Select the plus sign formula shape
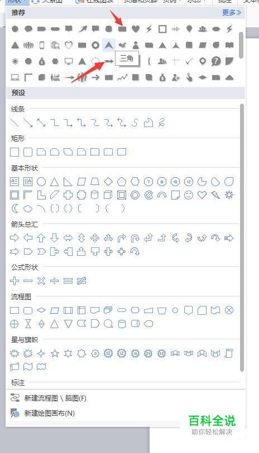The image size is (259, 453). (15, 281)
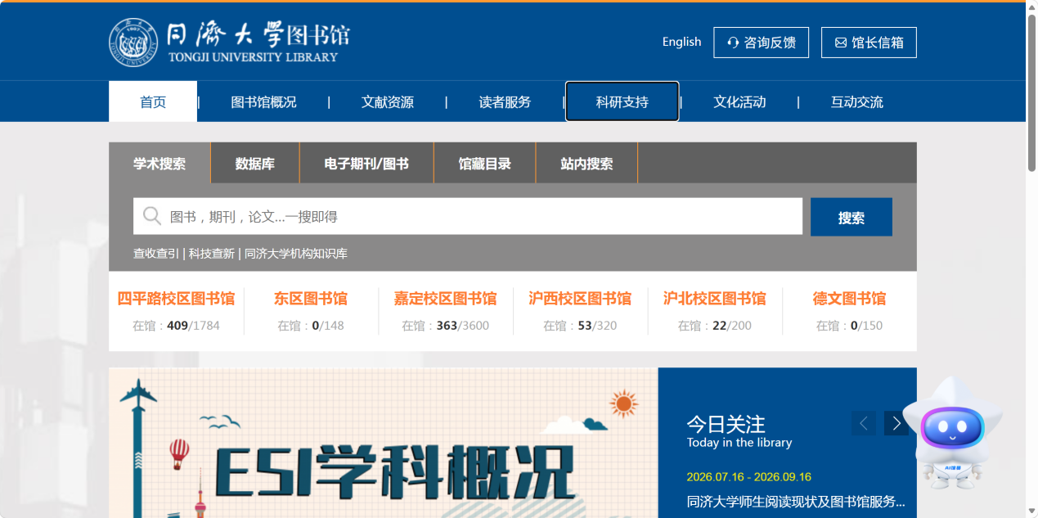The image size is (1038, 518).
Task: Click the headset 咨询反馈 button
Action: 761,43
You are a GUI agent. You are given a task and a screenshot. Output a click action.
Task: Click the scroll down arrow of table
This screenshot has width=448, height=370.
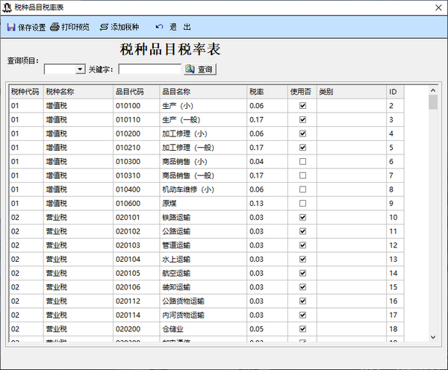[433, 337]
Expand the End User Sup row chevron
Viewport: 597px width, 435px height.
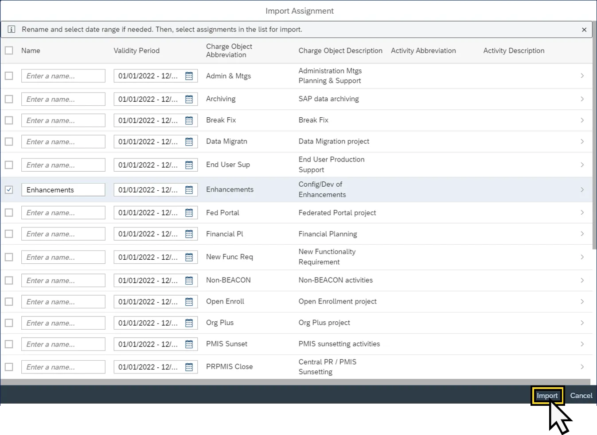pyautogui.click(x=582, y=165)
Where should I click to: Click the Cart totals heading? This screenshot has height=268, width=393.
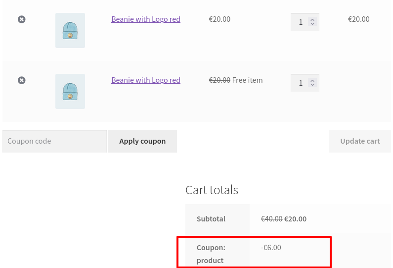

=-=-=-=-=

Copy out every line of the records above verbatim, omitting the pictures.

## CORRECT RESULT
Select the plus sign formula shape
The image size is (259, 453). (15, 281)
The image size is (1038, 518).
Task: Click the headset 咨询反馈 button
Action: 761,43
You are a GUI agent. You are given a task and a screenshot. Output a click action.
Task: Click the scroll down arrow of table
This screenshot has width=448, height=370.
[433, 337]
Expand the End User Sup row chevron
Viewport: 597px width, 435px height.
pyautogui.click(x=582, y=165)
Where should I click to: Click the Cart totals heading? This screenshot has height=268, width=393.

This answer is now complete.